Los datos privados, según la SIC, son aquellos que por, su naturaleza íntima o reservada, solo son de interés para el titular de la información.

“Existen también los datos sensibles que están ligados a la intimidad de la persona: constan de información sobre su salud, identidad sexual, datos biométricos u orientación política y filosófica. Si bien todos están amparados legal y constitucionalmente, esos datos tienen más protección y su tratamiento tiene más restricciones”, aseguró el experto.

Las restricciones en mención están basadas en que la información sensible no podrá ser obtenida salvo el consentimiento del titular de la información o por orden de una autoridad judicial que esté en cumplimiento de sus funciones.
También podrán ser solicitados los datos para salvaguardar la vida del ciudadano, en caso de que esté incapacitado física o jurídicamente.

Sanciones

Ahora, teniendo en cuenta las consideraciones anteriores, las empresas que hagan mal uso de los datos personales, como captar información sensible sin autorización, podrán enfrentar multas hasta de 2.000 salarios mínimos mensuales legales vigentes.

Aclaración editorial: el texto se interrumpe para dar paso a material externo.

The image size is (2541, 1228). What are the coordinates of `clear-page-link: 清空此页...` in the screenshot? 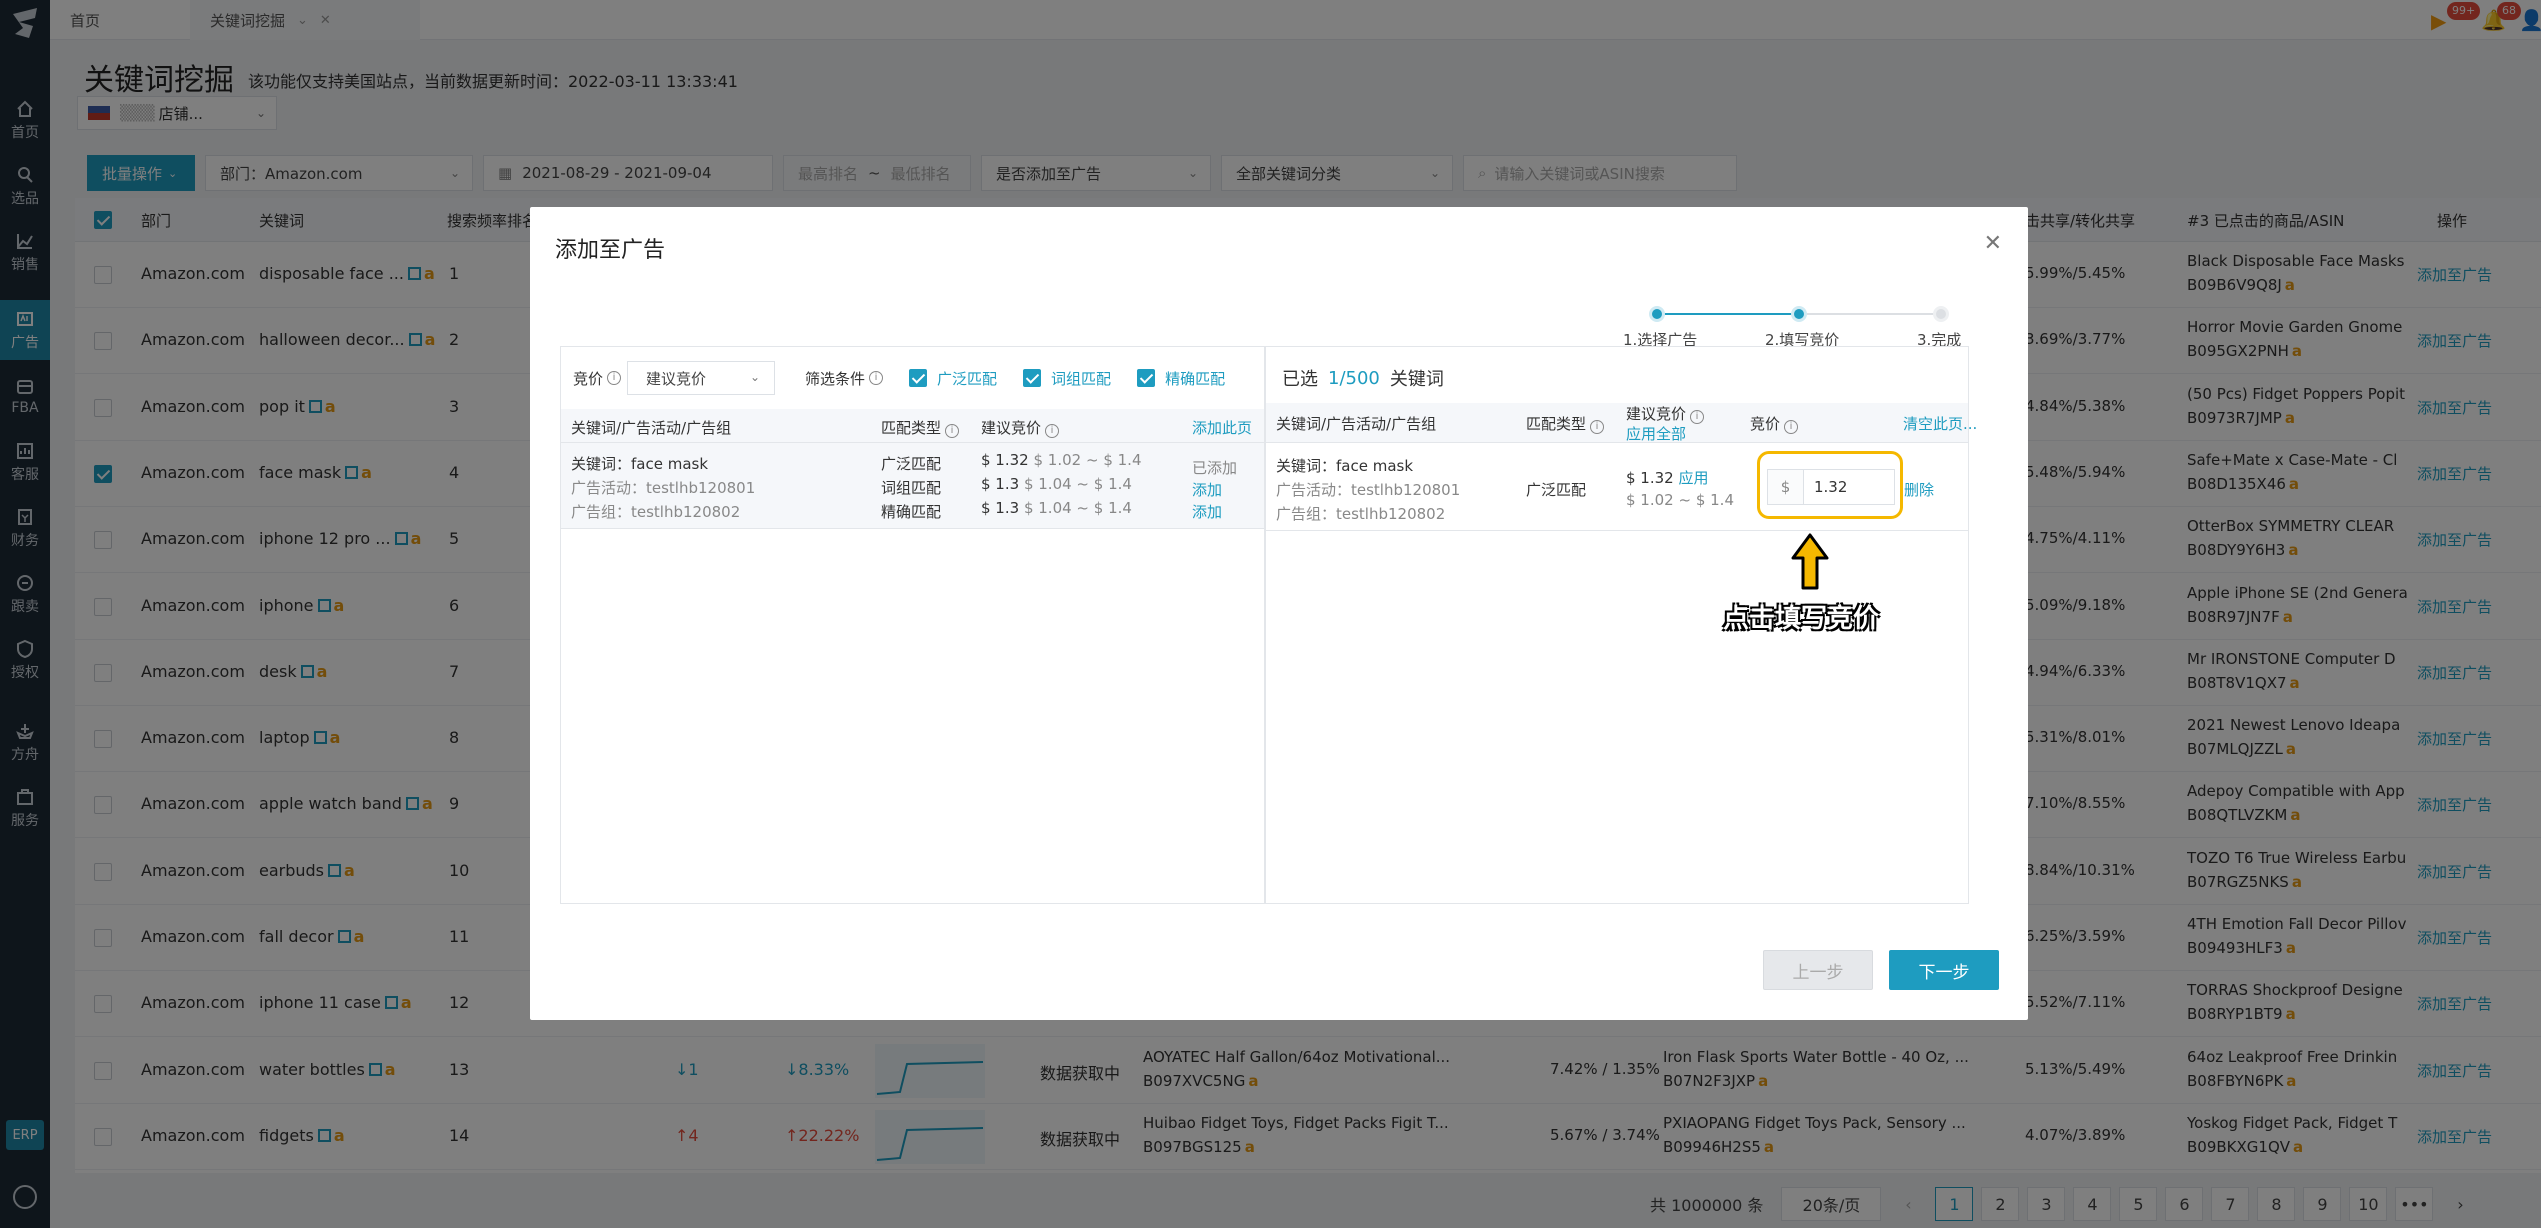 It's located at (1940, 424).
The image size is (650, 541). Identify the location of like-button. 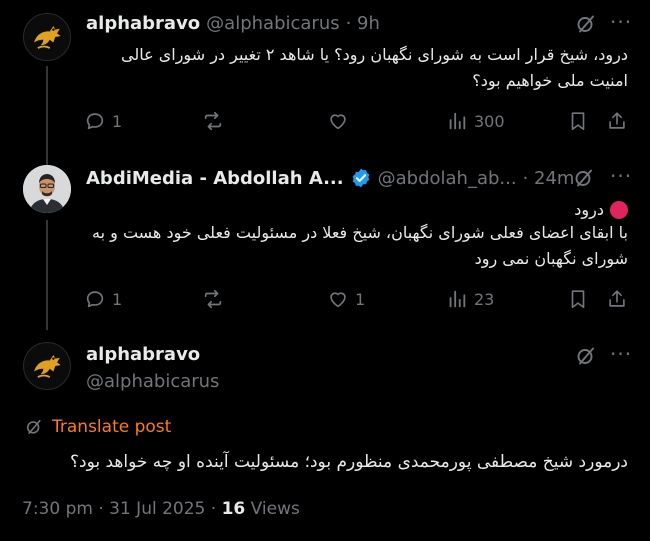
(338, 121).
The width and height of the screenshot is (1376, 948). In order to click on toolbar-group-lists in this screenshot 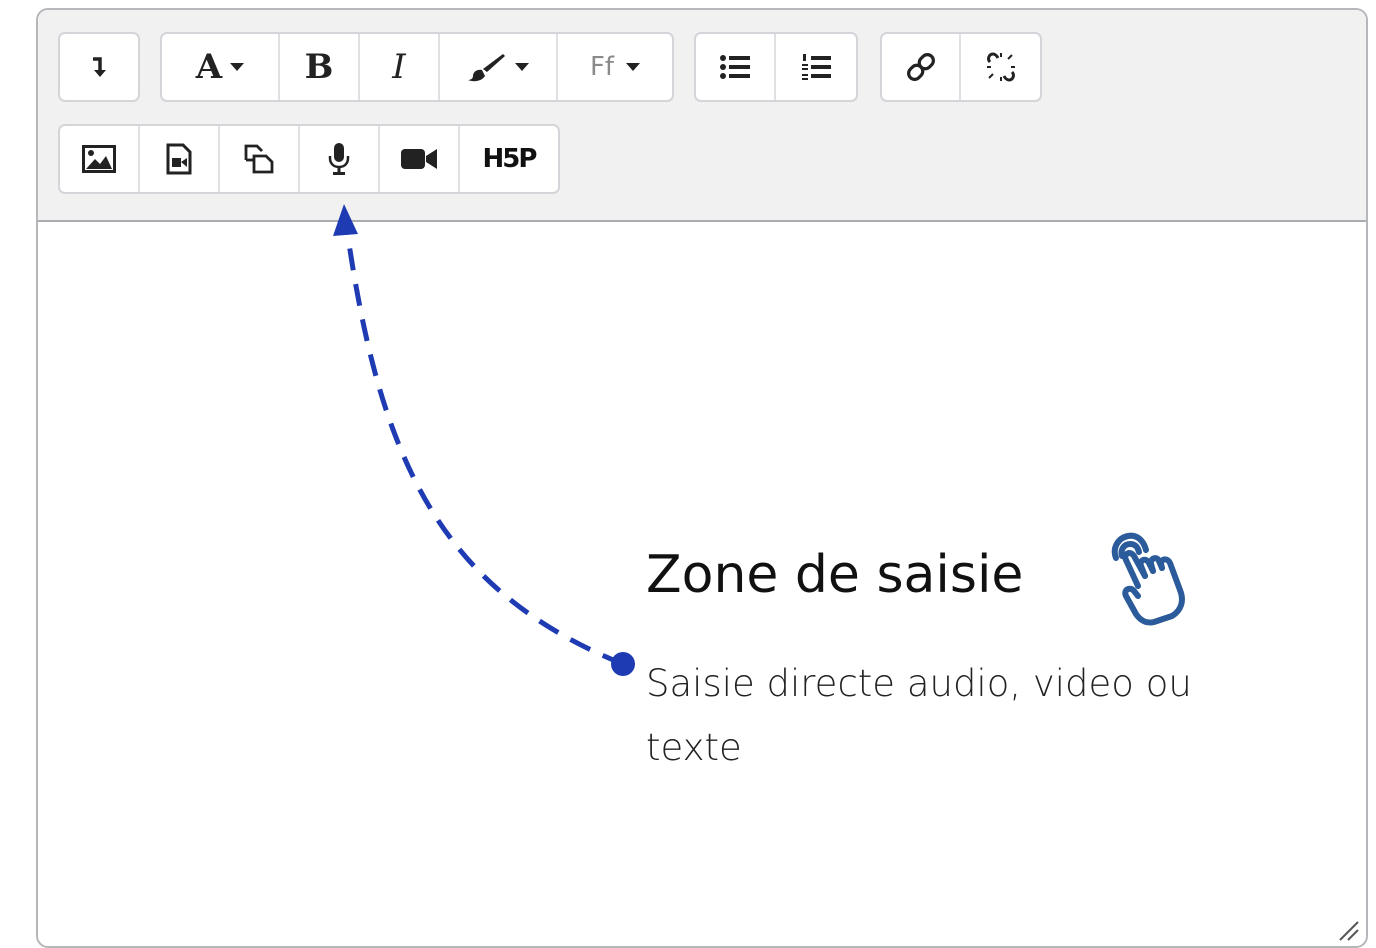, I will do `click(776, 67)`.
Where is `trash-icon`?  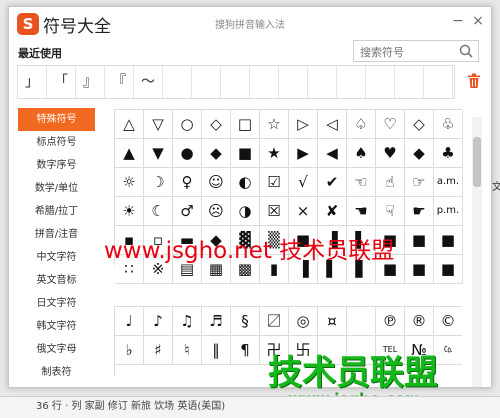 trash-icon is located at coordinates (474, 81).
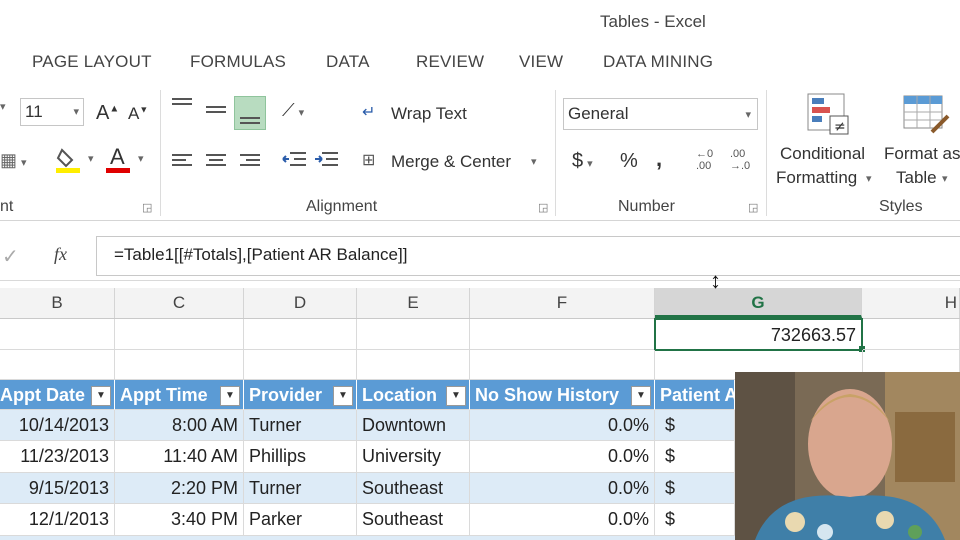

“Habrá orden de suspensión de las actividades violatorias de la ley de protección de datos, posible suspensión de actividades comerciales o, inclusive, cierre total de las operaciones”, explicó Villegas.

Las sanciones descritas anteriormente son solo de índole administrativa y serán dictadas por la Superindustria, dependiendo del caso. Existen, además, posibles penas de prisión, pero se trata de casos excepcionales en que la recolección de datos personales se haga con fines delictivos.

“Una cosa es que yo, como docente universitario, recolecte datos de mis alumnos para enviar calificaciones y termine enviando mercadeo de mi firma, pero otra es que hackee una base de datos a través de medios informáticos y la utilice para un provecho personal con ánimo delictivo”, dijo a manera de ejemplo.